BEGIN EXTRACTED DATA

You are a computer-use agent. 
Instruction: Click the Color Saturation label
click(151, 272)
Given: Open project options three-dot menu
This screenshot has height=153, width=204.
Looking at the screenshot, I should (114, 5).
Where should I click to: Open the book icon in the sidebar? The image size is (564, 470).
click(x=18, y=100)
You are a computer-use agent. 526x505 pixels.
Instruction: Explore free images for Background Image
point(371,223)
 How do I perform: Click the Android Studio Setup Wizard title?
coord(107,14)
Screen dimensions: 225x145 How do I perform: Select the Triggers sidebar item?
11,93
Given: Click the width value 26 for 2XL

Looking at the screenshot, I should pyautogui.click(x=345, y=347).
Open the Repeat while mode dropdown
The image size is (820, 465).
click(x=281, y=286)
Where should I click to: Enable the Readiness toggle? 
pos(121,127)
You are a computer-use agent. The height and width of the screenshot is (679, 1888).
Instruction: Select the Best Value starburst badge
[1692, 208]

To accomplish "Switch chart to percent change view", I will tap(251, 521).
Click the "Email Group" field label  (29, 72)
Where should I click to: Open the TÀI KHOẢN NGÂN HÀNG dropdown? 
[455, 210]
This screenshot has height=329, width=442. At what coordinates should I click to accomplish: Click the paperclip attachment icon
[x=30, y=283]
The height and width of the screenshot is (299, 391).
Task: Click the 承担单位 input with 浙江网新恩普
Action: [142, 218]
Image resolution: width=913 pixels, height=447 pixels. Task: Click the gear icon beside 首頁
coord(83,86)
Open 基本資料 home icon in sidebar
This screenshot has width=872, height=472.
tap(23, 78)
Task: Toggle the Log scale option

END EXTRACTED DATA

■ **ABOUT THIS TASK**
Find the number of lines in the data above that contain "agent". Please give that number alone.

■ **TASK RESULT**
3